Leçon coûteuse des années 1970
Les inquiétudes actuelles rappellent l’époque du président Richard Nixon, lorsque la Maison Blanche exerçait une forte pression sur le président de la Fed à l’époque, Arthur Burns, pour maintenir une politique monétaire accommodante afin de stimuler la croissance et l’emploi avant l’élection de 1972. Des enregistrements et documents déclassifiés montrent que Nixon a à plusieurs reprises exercé une pression directe sur Burns pour privilégier des objectifs politiques à court terme.
Bien que l’inflation dans les années 1970 ait été influencée par plusieurs facteurs tels que le choc pétrolier et l’expansion fiscale, des études de la Fed et des économistes historiques indiquent que la pression politique a retardé la réaction de la Fed face aux risques d’inflation. En conséquence, en 1974, l’inflation aux États-Unis a dépassé 12 %, érodant le pouvoir d’achat des citoyens et provoquant une instabilité grave sur les marchés financiers.
Le prix de cette perte de crédibilité est très élevé. À la fin des années 1970 et au début des années 1980, le président de la Fed Paul Volcker a été contraint de relever les taux d’intérêt à près de 20 %, acceptant une récession profonde pour restaurer la confiance dans la politique monétaire américaine. Cela devient une leçon classique de l’histoire économique sur l’importance vitale de l’indépendance des banques centrales.

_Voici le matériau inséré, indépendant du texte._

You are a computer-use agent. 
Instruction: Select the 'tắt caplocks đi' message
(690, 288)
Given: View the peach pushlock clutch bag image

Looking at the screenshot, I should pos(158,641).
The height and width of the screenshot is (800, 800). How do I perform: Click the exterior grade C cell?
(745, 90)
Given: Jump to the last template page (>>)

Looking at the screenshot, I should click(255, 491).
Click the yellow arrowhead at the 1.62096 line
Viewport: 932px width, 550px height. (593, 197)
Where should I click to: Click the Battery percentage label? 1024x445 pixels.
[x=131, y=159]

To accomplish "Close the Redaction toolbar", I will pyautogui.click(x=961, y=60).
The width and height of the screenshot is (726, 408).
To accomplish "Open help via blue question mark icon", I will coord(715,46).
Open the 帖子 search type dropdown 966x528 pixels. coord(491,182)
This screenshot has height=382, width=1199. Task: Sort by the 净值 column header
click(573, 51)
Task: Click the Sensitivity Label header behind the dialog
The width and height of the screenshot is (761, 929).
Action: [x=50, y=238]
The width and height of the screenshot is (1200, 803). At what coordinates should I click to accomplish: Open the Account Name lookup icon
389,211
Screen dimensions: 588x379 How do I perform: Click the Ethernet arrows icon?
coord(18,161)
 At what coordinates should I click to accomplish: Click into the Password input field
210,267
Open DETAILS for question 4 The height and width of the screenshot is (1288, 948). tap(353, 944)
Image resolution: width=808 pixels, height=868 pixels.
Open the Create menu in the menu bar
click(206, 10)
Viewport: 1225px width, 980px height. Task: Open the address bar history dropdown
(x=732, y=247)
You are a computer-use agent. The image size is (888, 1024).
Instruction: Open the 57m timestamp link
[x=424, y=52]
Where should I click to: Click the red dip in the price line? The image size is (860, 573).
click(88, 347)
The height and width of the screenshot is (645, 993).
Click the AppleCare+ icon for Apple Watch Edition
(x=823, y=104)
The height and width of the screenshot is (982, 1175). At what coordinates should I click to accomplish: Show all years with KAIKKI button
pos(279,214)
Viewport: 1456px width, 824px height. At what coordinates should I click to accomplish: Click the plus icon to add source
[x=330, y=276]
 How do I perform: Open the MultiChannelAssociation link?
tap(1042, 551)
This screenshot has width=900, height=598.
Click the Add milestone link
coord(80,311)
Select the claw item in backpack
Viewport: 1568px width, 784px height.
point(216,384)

Pourquoi le contexte actuel est-il particulièrement sensible ?
Les économistes estiment que le débat actuel est plus crucial que jamais, car il se déroule dans un contexte où la dette publique américaine est à un niveau élevé, l’inflation persiste au-dessus des niveaux d’avant la pandémie, et le gouvernement dépend de plus en plus de l’émission d’obligations pour financer le déficit budgétaire.
Dans un tel environnement, la confiance dans le mécanisme de gestion de la politique monétaire joue un rôle clé pour ancrer les attentes d’inflation et maintenir la demande des investisseurs étrangers pour la dette américaine. Si le marché croit que les décisions de taux d’intérêt sont influencées par des pressions politiques, le coût du crédit à long terme pourrait augmenter, même si les taux à court terme diminuent. C’est ce qu’on appelle la “prime de crédibilité”, qui reflète une perte de confiance plutôt qu’un simple facteur économique.
Conclusion
Bien que la Maison Blanche tente de minimiser les inquiétudes en affirmant qu’il ne s’agit que de surveillance des dépenses publiques, le président de la Fed Jerome Powell a rejeté cette explication, affirmant qu’il poursuivra sa mission “sans peur, sans parti pris”. L’histoire montre que lorsque l’indépendance de la Fed est compromise, le coût pour l’économie américaine et mondiale peut être très élevé. Par conséquent, le conflit actuel n’est pas seulement une question politique passagère, mais un test crucial pour la crédibilité et la stabilité à long terme du système monétaire américain.